12.1.13

Rua da Picaria 2012 | ou "os cavalos na rua da Picaria"

331212

Há ruas assim como esta que fazem parte do “viver a cidade”. Ficam conhecidas por isto ou por aquilo durante anos ou décadas e depois, de repente, passam para o esquecimento colectivo.

A rua da Picaria é uma delas. Durante décadas a Picaria eram as lojas de móveis populares, baratos. Daqueles móveis que se compravam para passar com uma mão ou duas de robiallac comprada na drogaria mais próxima, por vezes também se passava bioxéne para esconder os nós do pinho.

A rua da Picaria era a rua dos móveis como a rua das Flores era a rua das ourivesarias, a do Almada das ferragens e a de Cedofeita dos chapeleiros e das lojas de sapatos, a rua da Fábrica para os livros escolares, etc.

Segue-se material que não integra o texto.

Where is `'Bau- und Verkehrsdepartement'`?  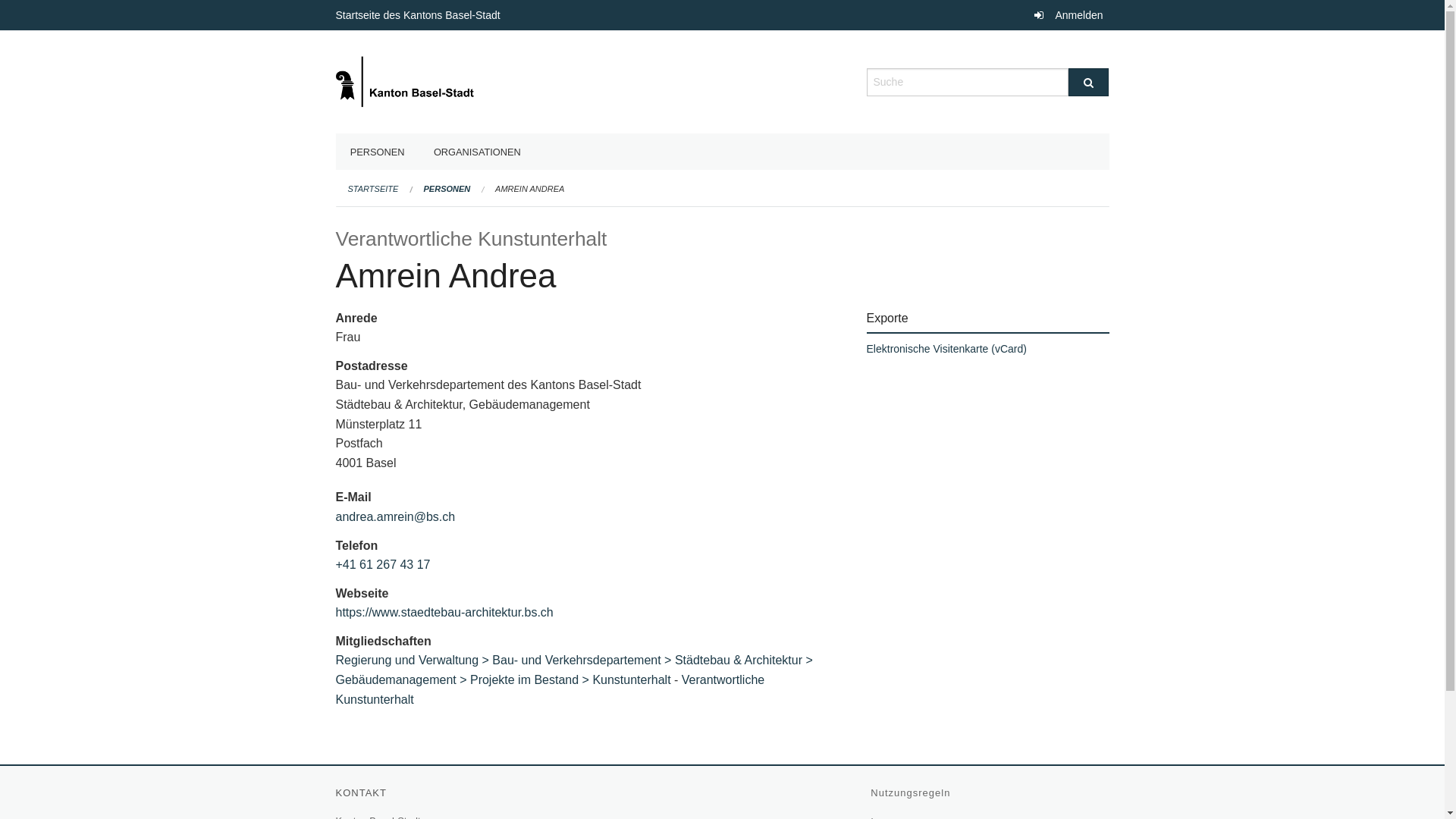
'Bau- und Verkehrsdepartement' is located at coordinates (491, 659).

Nesses anos a renovação da cidade abria o espaço da Praça da D. Filipa e nascia a rua de Ceuta. O topónimo já tinha passado da memória mesmo dos mais antigos portuenses. Os automóveis já tinham substituído os veículos de tracção animal, os tripeiros já não associavam Picaria com picadeiro nem com cavalos. Foi nesse tempo que eu comecei a conhecer a rua da Picaria. 

Durante anos e anos subi e desci essa rua sem cavalos mas com camiões a carregar ou a descarregar mercadorias. Por vezes entre o cheiro a gasóleo aparecia o odor da madeira ainda mal seca. Embora com passeios estreitos era uma rua que eu utilizava várias vezes para regressar da avenida. 

No início da rua o lado esquerdo era mais divertido. Logo ali à esquina havia a Companhia dos Telefones com o sino da APT nos grandes portões, depois, quase a seguir havia a montra de uma pensão que invariavelmente tinha uma pescada com uma peça de fruta na boca. Depois havia aquele prédio grande e imponente sempre com as portas fechadas que me diziam que era da condessa de Lumbrales, mais acima lojas que já tinham montras. Do lado direito só me lembro da loja das molduras e mesmo na esquina do largo da loja das motorizadas. Ah, ia-me esquecendo, por vezes naquelas janelas da sobre-loja de um prédio surgia a cabeça e o cigarro do Dr. Arlindo de Magalhães, quando ele não estava na livraria da rua Ricardo Jorge. 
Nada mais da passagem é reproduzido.